Vorarlberg / 01.12.2022 • 22:01 Uhr / 4 Minuten Lesezeit
pflege zu hause Viele Angehörige seien erschöpft und suchten zu spät Hilfe.

pflege zu hause Viele Angehörige seien erschöpft und suchten zu spät Hilfe.

Wiesflecker über Quartierssuche, Engagement und Pflege.

schwarzach Auch für unbegleitete minderjährige Flüchtlinge fehlt es an Unterkünften. 78 befänden sich derzeit in Vorarlberg. Zwei davon seien noch unmündig, also Kinder unter 14 Jahren. Das teilte Soziallandesrätin Katharina Wiesflecker (Grüne) am Donnerstag bei Vorarlberg LIVE mit. In etwa genau so viele junge Menschen sollten noch aufgenommen werden. „Wir sind gerade dabei, zwei weitere stationäre Einrichtungen auszubauen beziehungsweise zu eröffnen.“ Man sei in Gesprächen mit den Gemeindevorständen, sagte Wiesflecker. „Es geht darum, letztes Personal zu finden, letzte Umbauarbeiten zu vollziehen.“ Die Eröffnungen erfolgen wohl im ersten Vierteljahr 2023. Dann könnten noch einmal 40 Jugendliche aufgenommen werden.

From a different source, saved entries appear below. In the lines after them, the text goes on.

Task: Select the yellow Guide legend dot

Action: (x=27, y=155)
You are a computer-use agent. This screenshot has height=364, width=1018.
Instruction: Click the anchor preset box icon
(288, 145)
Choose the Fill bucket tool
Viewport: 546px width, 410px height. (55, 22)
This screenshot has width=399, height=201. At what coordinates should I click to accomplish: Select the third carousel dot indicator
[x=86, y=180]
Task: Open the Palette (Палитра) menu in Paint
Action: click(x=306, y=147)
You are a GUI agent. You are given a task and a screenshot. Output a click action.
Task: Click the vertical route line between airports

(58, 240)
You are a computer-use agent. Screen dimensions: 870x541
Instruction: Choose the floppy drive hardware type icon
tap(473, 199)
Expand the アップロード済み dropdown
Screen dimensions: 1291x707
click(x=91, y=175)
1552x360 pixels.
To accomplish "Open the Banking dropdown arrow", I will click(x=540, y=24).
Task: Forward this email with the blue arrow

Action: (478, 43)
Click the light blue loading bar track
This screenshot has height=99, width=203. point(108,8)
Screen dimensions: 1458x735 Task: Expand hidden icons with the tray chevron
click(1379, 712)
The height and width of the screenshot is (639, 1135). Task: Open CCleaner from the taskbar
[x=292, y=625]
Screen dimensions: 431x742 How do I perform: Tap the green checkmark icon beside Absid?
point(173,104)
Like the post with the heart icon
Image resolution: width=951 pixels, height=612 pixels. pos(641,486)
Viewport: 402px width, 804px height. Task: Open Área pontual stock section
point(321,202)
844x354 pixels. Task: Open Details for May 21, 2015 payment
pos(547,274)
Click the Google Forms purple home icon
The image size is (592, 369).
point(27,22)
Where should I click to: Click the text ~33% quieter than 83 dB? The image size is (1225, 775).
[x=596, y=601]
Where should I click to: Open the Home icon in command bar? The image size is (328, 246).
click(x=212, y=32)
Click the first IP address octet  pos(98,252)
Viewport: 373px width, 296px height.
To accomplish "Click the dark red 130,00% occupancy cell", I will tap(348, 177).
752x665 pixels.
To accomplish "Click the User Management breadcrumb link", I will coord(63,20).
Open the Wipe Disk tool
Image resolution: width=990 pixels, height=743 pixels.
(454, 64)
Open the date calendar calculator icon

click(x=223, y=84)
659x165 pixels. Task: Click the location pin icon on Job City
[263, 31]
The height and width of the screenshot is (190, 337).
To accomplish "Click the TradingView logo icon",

Die Soziallandesrätin führte aus, dass es daneben noch andere Einrichtungen gebe, wie beispielsweise betreutes Außenwohnen oder Patenfamilien. „Aber was die stationären Wohngruppen betrifft, suche noch eine Unterkunft für zwölf Jugendliche.“ Sie wäre sehr froh, wenn sich Interessierte mit entsprechenden Möglichkeiten beim Land melden würden.

Kein Ende des Krieges

Auf die Frage, ob die Hilfsbereitschaft in der Bevölkerung abgenommen habe, antwortet die Grüne-Politikerin: „Unterschiedlich.“ Bei der Aufnahme von Kriegsvertriebenen aus der Ukraine in Privatquartieren sei das Engagement etwas zurückgegangen. „Weil man wahrscheinlich andere Vorstellungen hatte, wie lange sie doch bleiben.“ Der Krieg dauere an. Niemand wisse, wie lange. „Bei der Aufnahme von Asylwerberinnen und Asylwerbern nehme ich schon eine andere grundsätzliche Haltung in der Gesellschaft wahr als in den Jahren 2015, 2016, 2017.“ Möglicherweise müssten Anreize geschaffen werden. „Auch bei den Gemeinden ist das Engagement unterschiedlich.“ Manche würden bei der  Quartierssuche viel tun, andere lehnten sich eher zurück. „Da ist schon noch einiges zu tun.“

Viele Angehörige erschöpft

In dem Interview war auch die Rede von der Pflege zuhause durch Angehörige. „Etwa 80 Prozent der Pflegebedürftigen werden zu Hause betreut und gepflegt“, teilte die Landesrätin mit. Auf verschiedenen Ebenen würde angesetzt, zum einen durch den Ausbau der ambulanten Dienste. „Da haben wir auch noch Luft nach oben,  also sprich Hauskrankenpflege insbesondere, auch mobile Hilfsdienste, 24-Stunden-Betreuung, Tagesstrukturen etc.“ Dies sei ihr besonders wichtig, da viele pflegende Angehörige erschöpft seien und zu spät Hilfe in Anspruch nähmen. Entlastung sei wichtig. Hilfe böte sicher auch die zusätzliche Förderung des Bundes. In Zukunft soll es einen Pflege-daheim-Bonus in der Höhe von 1500 Euro geben. Die Landesrätin fügte hinzu: „Es ist vereinbart, dass wir die Förderung der 24-Stunden-Betreuung gemeinsam erhöhen, also Bund, Länder und Gemeinden.“ Sie steige um 16 Prozent.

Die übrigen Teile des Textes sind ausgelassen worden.